-- Text for analysis follows --
Flexible backs are a highly popular asset for dancers. Check any social media site and you can find extreme positions of that back extension. Many dance moves (port de bras/cambres, arabesques, needles, scorpions, and more acrobatic type poses like chin stands and elbow stands) require extreme ranges of motion in the lumbar spine.

Repetitive and constant hyperextension in combination with rotation (occurring in dance with one leg front and one leg back) of the lumbar spine can lead to weakening of the pars interarticularis, which is part of the facet joints of the vertebrae. Genetics and bone structure may also increase the probability of injury as some people have thinner shaped bones.

Spondylolysis is the term that describes when a fracture occurs in pars interarticularis of the facet joints (connecting hinge-like joints) of the vertebrae. It can occur on one side of the vertebrae or both sides.

Spondylolisthesis can occur if spondyloysis (occurring on both sides of the vertebrea) is left untreated. Spondylolisthesis is when the fracture separates allowing the vertebrae to shift forward.
-- Text for analysis concluded --
-- Dataset follows --
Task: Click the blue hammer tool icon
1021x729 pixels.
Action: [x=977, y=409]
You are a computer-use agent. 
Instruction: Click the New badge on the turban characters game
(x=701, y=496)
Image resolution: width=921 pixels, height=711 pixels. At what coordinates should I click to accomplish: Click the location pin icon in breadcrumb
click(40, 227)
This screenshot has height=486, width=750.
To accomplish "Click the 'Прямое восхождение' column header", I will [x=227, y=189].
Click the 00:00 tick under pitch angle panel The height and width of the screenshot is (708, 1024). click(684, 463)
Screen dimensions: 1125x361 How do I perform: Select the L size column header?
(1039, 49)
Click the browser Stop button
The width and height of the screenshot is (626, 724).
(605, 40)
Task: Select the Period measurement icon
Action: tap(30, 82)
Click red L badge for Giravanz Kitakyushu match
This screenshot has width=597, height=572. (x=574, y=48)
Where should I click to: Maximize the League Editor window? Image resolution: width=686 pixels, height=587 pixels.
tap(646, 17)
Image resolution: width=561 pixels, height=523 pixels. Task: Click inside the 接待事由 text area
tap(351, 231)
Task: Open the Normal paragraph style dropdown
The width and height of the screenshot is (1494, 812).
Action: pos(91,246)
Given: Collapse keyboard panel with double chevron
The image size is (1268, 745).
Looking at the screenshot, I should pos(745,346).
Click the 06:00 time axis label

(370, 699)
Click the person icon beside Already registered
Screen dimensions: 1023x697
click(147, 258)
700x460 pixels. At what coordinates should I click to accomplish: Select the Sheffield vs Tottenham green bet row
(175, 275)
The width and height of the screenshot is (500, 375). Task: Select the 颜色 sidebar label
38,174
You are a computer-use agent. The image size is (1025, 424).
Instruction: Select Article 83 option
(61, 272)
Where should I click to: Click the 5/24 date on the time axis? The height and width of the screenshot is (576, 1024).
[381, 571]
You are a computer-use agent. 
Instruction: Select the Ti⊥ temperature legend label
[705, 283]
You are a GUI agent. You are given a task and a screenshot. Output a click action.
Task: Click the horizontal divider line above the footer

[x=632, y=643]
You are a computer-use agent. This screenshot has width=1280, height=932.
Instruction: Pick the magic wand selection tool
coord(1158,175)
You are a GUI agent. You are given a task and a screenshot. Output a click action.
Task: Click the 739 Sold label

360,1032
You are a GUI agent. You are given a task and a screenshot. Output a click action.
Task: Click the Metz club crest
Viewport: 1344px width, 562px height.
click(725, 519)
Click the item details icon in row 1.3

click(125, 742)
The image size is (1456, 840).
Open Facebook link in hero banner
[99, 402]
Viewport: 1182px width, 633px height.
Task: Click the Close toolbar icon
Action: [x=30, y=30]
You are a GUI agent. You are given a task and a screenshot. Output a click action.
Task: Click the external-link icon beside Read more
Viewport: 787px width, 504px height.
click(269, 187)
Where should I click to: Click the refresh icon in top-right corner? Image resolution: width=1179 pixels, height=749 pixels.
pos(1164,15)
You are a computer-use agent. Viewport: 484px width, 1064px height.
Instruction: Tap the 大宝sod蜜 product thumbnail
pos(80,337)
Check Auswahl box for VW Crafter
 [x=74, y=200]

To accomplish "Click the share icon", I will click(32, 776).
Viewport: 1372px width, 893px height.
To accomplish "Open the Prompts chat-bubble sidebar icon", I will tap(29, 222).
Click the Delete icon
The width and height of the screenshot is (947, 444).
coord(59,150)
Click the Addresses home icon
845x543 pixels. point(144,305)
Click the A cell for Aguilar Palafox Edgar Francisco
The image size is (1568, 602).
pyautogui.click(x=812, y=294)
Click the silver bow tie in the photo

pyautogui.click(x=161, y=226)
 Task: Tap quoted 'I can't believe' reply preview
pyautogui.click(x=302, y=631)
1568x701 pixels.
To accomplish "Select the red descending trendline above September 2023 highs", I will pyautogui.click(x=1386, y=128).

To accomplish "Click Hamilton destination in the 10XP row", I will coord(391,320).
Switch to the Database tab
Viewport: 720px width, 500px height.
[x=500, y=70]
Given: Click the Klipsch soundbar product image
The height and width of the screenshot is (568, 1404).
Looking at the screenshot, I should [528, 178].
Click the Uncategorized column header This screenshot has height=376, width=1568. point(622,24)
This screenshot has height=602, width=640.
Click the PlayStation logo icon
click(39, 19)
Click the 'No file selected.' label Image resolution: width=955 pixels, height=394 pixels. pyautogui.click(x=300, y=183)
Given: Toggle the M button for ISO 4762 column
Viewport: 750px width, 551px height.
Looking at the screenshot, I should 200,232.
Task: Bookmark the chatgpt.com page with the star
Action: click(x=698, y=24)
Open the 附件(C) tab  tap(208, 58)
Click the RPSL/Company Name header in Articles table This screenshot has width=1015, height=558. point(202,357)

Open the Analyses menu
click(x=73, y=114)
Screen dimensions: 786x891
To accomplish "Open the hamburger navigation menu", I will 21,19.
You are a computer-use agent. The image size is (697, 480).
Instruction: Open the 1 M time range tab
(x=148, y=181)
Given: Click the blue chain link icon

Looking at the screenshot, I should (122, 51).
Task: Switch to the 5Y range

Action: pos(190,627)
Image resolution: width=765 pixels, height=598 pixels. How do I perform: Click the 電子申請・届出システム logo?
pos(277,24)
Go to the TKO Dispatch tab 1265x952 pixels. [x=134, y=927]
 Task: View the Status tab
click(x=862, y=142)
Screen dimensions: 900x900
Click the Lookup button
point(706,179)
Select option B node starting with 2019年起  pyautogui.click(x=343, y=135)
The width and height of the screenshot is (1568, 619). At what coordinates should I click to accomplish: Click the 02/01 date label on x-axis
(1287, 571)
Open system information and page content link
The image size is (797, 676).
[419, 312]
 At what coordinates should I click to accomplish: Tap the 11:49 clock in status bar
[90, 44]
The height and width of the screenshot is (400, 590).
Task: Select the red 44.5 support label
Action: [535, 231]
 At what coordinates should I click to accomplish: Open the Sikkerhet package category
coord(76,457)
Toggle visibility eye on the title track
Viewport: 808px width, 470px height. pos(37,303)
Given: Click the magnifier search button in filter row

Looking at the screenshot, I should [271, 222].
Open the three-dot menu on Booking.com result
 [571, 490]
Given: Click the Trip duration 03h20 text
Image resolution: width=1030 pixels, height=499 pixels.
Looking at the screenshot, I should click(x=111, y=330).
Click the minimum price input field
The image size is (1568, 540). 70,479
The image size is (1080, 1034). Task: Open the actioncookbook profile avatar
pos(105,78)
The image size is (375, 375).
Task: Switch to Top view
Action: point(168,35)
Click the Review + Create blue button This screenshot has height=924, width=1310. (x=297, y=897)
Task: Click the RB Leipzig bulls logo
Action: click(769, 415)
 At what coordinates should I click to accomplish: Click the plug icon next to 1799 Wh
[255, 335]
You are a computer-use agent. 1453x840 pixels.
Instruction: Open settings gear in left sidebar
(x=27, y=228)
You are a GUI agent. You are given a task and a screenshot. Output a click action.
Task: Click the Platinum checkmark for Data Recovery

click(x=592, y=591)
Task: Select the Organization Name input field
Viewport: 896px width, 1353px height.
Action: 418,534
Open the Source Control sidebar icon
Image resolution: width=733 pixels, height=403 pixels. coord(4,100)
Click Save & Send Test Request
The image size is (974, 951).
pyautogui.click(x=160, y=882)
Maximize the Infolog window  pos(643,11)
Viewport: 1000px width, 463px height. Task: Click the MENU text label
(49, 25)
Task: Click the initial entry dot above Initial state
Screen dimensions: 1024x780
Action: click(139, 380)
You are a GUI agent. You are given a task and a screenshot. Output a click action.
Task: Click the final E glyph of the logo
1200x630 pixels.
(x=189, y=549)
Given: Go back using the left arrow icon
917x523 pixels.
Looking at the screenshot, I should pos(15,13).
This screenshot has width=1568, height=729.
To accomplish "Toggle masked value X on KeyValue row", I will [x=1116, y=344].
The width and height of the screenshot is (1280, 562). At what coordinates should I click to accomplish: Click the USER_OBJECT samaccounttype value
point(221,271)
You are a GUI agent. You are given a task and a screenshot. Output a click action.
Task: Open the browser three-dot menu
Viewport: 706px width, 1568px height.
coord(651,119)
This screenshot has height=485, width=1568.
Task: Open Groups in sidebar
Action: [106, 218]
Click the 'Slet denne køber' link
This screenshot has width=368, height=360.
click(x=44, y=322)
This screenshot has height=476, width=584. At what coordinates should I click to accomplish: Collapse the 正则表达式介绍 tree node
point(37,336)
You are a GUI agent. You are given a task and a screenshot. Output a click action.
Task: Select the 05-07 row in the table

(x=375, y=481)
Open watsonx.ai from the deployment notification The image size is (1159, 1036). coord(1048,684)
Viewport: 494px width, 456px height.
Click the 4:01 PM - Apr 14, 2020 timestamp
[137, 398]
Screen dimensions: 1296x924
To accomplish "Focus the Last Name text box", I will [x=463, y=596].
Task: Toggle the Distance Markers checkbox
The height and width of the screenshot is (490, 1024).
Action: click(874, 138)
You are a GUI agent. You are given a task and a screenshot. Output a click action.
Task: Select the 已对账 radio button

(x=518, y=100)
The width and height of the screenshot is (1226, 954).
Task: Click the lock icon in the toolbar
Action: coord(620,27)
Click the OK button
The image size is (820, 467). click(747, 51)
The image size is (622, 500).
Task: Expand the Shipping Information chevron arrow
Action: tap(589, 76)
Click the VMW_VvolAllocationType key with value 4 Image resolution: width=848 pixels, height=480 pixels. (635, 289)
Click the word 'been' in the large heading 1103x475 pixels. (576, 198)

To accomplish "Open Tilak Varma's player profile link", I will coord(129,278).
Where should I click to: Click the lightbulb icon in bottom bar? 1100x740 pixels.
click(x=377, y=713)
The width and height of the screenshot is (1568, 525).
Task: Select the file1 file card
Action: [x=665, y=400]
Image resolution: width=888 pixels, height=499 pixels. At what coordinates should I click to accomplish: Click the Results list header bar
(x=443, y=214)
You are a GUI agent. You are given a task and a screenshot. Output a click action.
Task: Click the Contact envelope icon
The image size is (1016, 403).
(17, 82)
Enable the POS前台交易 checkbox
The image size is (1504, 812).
-- Dataset concluded --
> [Tasks to perform]
[A] From the passage on back injuries in dancers, extract the words from "Spondylolysis is the" up to and including "to shift forward.".
[B] Continue the passage on back injuries in dancers, picking up right after its final sentence.

> [Answers to the exercise]
[A]
Spondylolysis is the term that describes when a fracture occurs in pars interarticularis of the facet joints (connecting hinge-like joints) of the vertebrae. It can occur on one side of the vertebrae or both sides.

Spondylolisthesis can occur if spondyloysis (occurring on both sides of the vertebrea) is left untreated. Spondylolisthesis is when the fracture separates allowing the vertebrae to shift forward.

[B]
With spondylolysis, some people do not experience any pain or symptoms or will only experience pain when going into that hyperextended position. Some people experience pain in the low back and/or radiating symptoms to the buttock or thigh. With spondylolisthesis, dancers may experience muscle spasms, tight hamstrings, or difficulty walking. More serious, or high level spondylolisthesis, may involve numbness and tingling and/or weakness which is due to the nerve root being compressed by the shifted vertebrae.

*It’s important to note that no pain does not equal no problem. It’s also important to note that there are many other potential causes of pain, radiating pain, and weakness besides fracture.


Typically, treatment involves resting to allow the fracture to heal, physical therapy for strengthening and flexibility, then slowly returning to regular activities. If the injury is very serious, it may require surgery.


The best way to treat a spondylolysis or spondylolisthesis would be to prevent it all together or to at least prevent re-occurrence. The best option would be to work with a healthcare professional who has experience with dancers. It’s important work on gaining and maintaining good core, back, and hip strength; improving mobility of upper back and the hips in order to make sure flexibility is not only occurring at the low back to hit those positions but along the entire body; and checking or correcting technique in order to make sure it will not be a contributing factor.